Australia has plenty of depth in its border defence and all that is possible is being done to help Indonesia bring its outbreak under control.
Australian farms simply had to become their own quarantine zones now. Producers are arguably the biggest risk to themselves.
This sentiment came through loud and clear in a recent webinar hosted by the Victorian Farmers Federation featuring the head of the federal government's national animal disease taskforce Dr Chris Parker and principal officer of emergency animal disease at Agriculture Victoria's chief veterinary officer's unit Dr Megan Scott.
Dr Scott said there was no one person or organisation capable of protecting Australia from FMD on their own - it would take cooperation and commitment from everyone.
For producers, that meant implementing their own prevention measures and remaining constantly alert to signs of the disease.
"I'd like to see a culture in disease preparedness similar to the way we prepare for bushfires," Dr Scott said.
"Prepare your farm and look out for the smoke signals. That lameness could be your early warning sign, be on constant alert."
It was the same message and the same information that had been circulating for decades - basic biosecurity protocols - but today it really carried the future of the industry on its shoulders, the webinar was told.

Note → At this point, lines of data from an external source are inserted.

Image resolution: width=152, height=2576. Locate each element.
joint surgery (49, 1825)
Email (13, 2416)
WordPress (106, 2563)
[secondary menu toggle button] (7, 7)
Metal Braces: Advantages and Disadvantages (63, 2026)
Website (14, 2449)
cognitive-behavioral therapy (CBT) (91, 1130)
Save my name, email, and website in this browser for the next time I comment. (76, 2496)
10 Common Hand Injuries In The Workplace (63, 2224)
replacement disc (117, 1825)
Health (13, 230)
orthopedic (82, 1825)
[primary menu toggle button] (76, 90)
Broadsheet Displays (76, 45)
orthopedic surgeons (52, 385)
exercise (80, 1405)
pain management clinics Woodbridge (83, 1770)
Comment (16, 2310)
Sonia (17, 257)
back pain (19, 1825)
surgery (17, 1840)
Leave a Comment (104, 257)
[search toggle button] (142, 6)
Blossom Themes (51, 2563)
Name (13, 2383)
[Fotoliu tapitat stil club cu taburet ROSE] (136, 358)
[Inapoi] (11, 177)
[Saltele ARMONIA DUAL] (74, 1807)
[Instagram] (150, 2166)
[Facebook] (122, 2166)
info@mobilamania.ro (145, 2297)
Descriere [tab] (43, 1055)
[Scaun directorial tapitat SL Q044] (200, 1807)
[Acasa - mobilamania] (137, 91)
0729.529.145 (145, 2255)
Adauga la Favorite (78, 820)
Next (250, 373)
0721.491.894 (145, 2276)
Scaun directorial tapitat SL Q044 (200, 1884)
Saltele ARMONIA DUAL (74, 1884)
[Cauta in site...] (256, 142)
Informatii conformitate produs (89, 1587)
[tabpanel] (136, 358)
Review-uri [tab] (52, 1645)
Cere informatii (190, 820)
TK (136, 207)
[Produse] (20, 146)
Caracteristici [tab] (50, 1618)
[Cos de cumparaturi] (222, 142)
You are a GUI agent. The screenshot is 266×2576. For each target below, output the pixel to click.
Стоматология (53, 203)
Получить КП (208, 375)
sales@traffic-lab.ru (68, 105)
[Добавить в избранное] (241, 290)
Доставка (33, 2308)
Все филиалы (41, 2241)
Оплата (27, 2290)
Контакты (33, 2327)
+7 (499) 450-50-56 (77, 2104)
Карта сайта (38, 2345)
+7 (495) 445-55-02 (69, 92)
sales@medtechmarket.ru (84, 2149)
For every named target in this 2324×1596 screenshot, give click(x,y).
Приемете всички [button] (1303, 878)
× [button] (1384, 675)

"Some of it is inconvenient and it does involve cost but that's the reality of keeping Australia safe from foot and mouth," Dr Scott said.
"You simply have to implement a quarantine-like situation on your farm."
Further, Dr Parker said if farmers were coming back from a holiday in Bali they should be thinking about quarantining for five to seven days before returning to their property.
He said the biosecurity settings at Australia's borders meant we were starting from a much higher base than many other countries.
When the Indonesians first diagnosed FMD, a step-up in activities at the border was immediately implemented and then another step-up occurred after the Bali confirmation, he said.
The latest step-up included officers boarding planes before people disembarked to raise awareness.